◆ Instructions for the task
Which lines below fall between the one containing "Open the calendar date picker" and the one containing "The image size is (655, 409)."? Repeat them exactly, counting both of those lines, and add nothing else.
(Beginning of Records for this task)
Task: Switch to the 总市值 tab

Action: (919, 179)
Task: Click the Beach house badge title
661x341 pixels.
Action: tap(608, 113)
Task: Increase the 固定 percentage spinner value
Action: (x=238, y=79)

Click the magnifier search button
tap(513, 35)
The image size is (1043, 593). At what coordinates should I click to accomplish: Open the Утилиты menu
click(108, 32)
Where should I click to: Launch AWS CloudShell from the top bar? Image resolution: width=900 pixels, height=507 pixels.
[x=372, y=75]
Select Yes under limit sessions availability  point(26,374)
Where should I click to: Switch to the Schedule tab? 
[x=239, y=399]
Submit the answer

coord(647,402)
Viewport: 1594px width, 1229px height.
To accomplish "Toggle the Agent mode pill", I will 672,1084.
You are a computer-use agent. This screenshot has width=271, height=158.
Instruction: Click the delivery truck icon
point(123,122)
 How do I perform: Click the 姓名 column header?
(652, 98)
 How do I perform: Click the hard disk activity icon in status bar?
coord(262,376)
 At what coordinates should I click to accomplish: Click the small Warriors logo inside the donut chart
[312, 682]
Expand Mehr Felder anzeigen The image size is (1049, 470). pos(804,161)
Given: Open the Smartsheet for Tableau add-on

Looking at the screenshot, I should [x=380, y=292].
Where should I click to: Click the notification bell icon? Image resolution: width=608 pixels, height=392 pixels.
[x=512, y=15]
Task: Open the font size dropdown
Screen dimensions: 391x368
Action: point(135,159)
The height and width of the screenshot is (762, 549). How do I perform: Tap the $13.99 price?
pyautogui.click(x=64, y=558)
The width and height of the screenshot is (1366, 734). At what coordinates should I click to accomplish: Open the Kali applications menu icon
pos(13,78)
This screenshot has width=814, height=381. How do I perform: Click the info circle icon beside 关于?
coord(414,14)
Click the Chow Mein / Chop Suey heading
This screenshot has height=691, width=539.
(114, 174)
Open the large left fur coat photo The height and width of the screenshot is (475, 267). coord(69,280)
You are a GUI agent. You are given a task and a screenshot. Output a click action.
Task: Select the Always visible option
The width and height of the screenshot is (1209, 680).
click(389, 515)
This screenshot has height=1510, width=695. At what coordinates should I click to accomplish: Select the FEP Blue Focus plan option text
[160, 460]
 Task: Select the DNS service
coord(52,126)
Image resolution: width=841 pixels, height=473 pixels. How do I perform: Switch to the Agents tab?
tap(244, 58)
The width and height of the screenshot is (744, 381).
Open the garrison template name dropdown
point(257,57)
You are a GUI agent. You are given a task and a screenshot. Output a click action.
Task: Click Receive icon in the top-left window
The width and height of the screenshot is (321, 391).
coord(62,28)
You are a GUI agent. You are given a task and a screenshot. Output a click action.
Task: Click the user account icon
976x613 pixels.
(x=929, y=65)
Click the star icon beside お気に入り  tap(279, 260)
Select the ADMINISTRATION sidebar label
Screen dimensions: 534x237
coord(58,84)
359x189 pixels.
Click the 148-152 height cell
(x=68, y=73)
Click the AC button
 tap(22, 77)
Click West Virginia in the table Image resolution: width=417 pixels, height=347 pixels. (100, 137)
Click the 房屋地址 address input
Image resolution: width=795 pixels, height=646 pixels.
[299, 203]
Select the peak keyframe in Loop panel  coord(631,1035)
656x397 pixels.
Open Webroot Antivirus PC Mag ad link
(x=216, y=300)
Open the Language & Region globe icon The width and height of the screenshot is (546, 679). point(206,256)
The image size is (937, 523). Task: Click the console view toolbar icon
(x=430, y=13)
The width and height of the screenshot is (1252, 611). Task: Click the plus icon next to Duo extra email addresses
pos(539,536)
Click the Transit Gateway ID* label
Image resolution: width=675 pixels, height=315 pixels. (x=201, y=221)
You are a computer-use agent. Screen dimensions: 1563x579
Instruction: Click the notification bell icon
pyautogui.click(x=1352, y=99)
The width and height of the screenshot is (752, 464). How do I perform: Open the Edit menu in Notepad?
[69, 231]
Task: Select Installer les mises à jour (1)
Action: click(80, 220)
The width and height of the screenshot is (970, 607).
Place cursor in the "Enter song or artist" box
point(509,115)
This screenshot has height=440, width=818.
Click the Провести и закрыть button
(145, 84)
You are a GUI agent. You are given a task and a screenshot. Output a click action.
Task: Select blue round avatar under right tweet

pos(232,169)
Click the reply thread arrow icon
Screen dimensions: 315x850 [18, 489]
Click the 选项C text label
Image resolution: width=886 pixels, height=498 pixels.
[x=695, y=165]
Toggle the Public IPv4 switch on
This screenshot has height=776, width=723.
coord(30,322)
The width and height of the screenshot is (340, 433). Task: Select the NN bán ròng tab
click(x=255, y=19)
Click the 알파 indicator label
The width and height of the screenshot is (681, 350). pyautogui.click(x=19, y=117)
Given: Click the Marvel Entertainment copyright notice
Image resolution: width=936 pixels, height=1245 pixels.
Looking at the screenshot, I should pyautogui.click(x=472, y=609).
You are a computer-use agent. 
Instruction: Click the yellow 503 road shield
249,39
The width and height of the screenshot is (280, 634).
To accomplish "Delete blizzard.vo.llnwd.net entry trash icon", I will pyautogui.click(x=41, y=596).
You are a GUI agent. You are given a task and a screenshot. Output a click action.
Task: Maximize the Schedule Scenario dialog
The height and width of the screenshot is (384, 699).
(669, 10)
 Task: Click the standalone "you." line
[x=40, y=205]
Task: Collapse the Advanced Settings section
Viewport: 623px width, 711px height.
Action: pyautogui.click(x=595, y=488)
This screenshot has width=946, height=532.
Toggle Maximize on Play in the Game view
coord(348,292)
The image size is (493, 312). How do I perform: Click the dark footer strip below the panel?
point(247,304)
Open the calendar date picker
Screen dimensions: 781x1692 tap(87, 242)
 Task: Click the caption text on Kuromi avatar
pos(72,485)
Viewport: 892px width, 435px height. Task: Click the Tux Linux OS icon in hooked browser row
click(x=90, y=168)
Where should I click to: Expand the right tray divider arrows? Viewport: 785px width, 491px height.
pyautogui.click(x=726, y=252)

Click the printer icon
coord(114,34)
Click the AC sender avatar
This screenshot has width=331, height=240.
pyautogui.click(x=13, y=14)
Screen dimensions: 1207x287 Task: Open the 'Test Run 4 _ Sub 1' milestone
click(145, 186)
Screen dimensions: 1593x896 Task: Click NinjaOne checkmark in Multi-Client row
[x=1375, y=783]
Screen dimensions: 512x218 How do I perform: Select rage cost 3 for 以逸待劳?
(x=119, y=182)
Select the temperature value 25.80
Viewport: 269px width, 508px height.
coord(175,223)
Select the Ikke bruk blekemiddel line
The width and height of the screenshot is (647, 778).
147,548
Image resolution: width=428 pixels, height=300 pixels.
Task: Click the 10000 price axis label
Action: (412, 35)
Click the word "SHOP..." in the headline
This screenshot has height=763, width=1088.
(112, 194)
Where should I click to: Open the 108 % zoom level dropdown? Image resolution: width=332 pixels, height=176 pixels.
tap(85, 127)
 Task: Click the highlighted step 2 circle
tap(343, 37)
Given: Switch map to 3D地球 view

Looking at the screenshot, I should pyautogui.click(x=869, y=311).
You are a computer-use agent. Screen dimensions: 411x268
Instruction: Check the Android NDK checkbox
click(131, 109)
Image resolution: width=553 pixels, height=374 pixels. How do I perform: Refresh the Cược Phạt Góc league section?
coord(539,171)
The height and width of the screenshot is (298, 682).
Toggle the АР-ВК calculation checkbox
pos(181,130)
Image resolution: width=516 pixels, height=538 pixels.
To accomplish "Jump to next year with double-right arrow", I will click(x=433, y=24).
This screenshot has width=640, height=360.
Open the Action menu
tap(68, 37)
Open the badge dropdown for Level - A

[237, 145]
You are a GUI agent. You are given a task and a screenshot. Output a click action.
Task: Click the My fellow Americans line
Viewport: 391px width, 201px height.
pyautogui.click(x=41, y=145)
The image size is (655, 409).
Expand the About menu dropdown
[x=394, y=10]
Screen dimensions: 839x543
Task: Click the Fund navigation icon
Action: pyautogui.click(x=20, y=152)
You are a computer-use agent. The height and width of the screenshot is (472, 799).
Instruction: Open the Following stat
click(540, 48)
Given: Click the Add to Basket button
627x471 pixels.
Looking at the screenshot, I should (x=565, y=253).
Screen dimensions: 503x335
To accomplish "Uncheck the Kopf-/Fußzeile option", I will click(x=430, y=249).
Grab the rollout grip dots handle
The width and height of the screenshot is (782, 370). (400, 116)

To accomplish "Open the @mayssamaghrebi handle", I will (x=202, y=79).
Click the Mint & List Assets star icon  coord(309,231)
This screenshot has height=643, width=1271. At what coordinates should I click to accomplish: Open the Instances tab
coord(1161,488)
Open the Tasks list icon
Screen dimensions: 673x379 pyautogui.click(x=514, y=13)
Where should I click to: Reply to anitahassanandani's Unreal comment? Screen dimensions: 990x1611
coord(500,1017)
(End of Records for this task)
◆ Task answer
Open the calendar date picker
Screen dimensions: 781x1692 tap(87, 242)
 Task: Click the caption text on Kuromi avatar
pos(72,485)
Viewport: 892px width, 435px height. Task: Click the Tux Linux OS icon in hooked browser row
click(x=90, y=168)
Where should I click to: Expand the right tray divider arrows? Viewport: 785px width, 491px height.
pyautogui.click(x=726, y=252)

Click the printer icon
coord(114,34)
Click the AC sender avatar
This screenshot has width=331, height=240.
pyautogui.click(x=13, y=14)
Screen dimensions: 1207x287 Task: Open the 'Test Run 4 _ Sub 1' milestone
click(145, 186)
Screen dimensions: 1593x896 Task: Click NinjaOne checkmark in Multi-Client row
[x=1375, y=783]
Screen dimensions: 512x218 How do I perform: Select rage cost 3 for 以逸待劳?
(x=119, y=182)
Select the temperature value 25.80
Viewport: 269px width, 508px height.
coord(175,223)
Select the Ikke bruk blekemiddel line
The width and height of the screenshot is (647, 778).
147,548
Image resolution: width=428 pixels, height=300 pixels.
Task: Click the 10000 price axis label
Action: (412, 35)
Click the word "SHOP..." in the headline
This screenshot has height=763, width=1088.
(112, 194)
Where should I click to: Open the 108 % zoom level dropdown? Image resolution: width=332 pixels, height=176 pixels.
tap(85, 127)
 Task: Click the highlighted step 2 circle
tap(343, 37)
Given: Switch map to 3D地球 view

Looking at the screenshot, I should pyautogui.click(x=869, y=311).
You are a computer-use agent. Screen dimensions: 411x268
Instruction: Check the Android NDK checkbox
click(131, 109)
Image resolution: width=553 pixels, height=374 pixels. How do I perform: Refresh the Cược Phạt Góc league section?
coord(539,171)
The height and width of the screenshot is (298, 682).
Toggle the АР-ВК calculation checkbox
pos(181,130)
Image resolution: width=516 pixels, height=538 pixels.
To accomplish "Jump to next year with double-right arrow", I will click(x=433, y=24).
This screenshot has width=640, height=360.
Open the Action menu
tap(68, 37)
Open the badge dropdown for Level - A

[237, 145]
You are a GUI agent. You are given a task and a screenshot. Output a click action.
Task: Click the My fellow Americans line
Viewport: 391px width, 201px height.
pyautogui.click(x=41, y=145)
The image size is (655, 409).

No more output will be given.